Three months ago the Australian Bureau of Agriculture and Resource Economics (ABARE) was projecting the gross value of farm production would be $34.9 billion in 2001/02, thanks to a $29.8b in farm exports.
But the latest commodity forecast released by ABARE this week predicts another increase in gross receipts to $35.2b for this financial year while exports are tipped to generate $30.4b.
In 2000/01, farmers received $33.5b for their food and fibre thanks to $29.2b in exports.
Pushing the total 2001/02 ABARE estimates higher were a forecast $17/t increase in wheat prices (all compared to last quarter's predictions), $7/t increase in barley, $50/t increase in canola, 20c/kg clean increase for wool, 2c/kg dressed weight increase for beef, 20c/kg increase for mutton, and 18c/kg increase for lamb.
Its forecast for milk prices this financial year remained stable, but the chief commodity forecaster lowered its cotton outlook by US3.3c/pound, and its sugar forecast by US0.7c/lb compared to its previous forecast three months ago.
The commodity forecast also indicated large price volatility for a number of commodities, which could easily change their expected rates. Wheat is exposed to more downside than upside risk, while the reverse is suggested for beef and sugar, ABARE claims. Wool, it proposes, is an each way bet.
Compared to last year's rates, ABARE still expects prices in the livestock sector to lift by 5pc, while cropping receipts are tipped to jump by 2.6pc.
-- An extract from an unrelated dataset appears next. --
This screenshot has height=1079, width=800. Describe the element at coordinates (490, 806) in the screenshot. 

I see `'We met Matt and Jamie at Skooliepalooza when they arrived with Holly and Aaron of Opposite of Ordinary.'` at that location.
The price increases in most commodities are expected to push farmers' terms of trade back to 1996/97 levels (after declining fortunes in the past three years), thanks also to a forecast drop in fuel, fertiliser and interest costs.
But ABARE is warning that many of the expected commodity price increases are supply rather than demand driven, as world prices in the minerals and energy sector, the other major commodity market, have dropped by 10-30pc in the last year.
"A major factor underlying the strength of agricultural prices is a tightening of supply in major world markets," ABARE analyst Jamie Penm said.
"Despite a modest weakening in demand, world production ‹ as well as stocks ‹ of many agricultural commodities has declined considerably over the past few years."
If the world economy continues to weaken and world agriculture production increases in response to the high prices now on offer, things could change rapidly.
"In such an event, in the absence of a marked increase in demand, there could be considerable downward pressure on prices," Mr Penm warned.
In devising its forecasts, ABARE had assumed economic growth in the US will recover gradually in the next 12-18 months, helping world economic growth recover.
But the events of the past week may temper that forecast, and commodity prices, with it.
Still, as world economic growth contracts, Australia's currency is invariably devalued due to its reliance on commodity exports, sheltering farmgate prices from the contraction to a certain extent.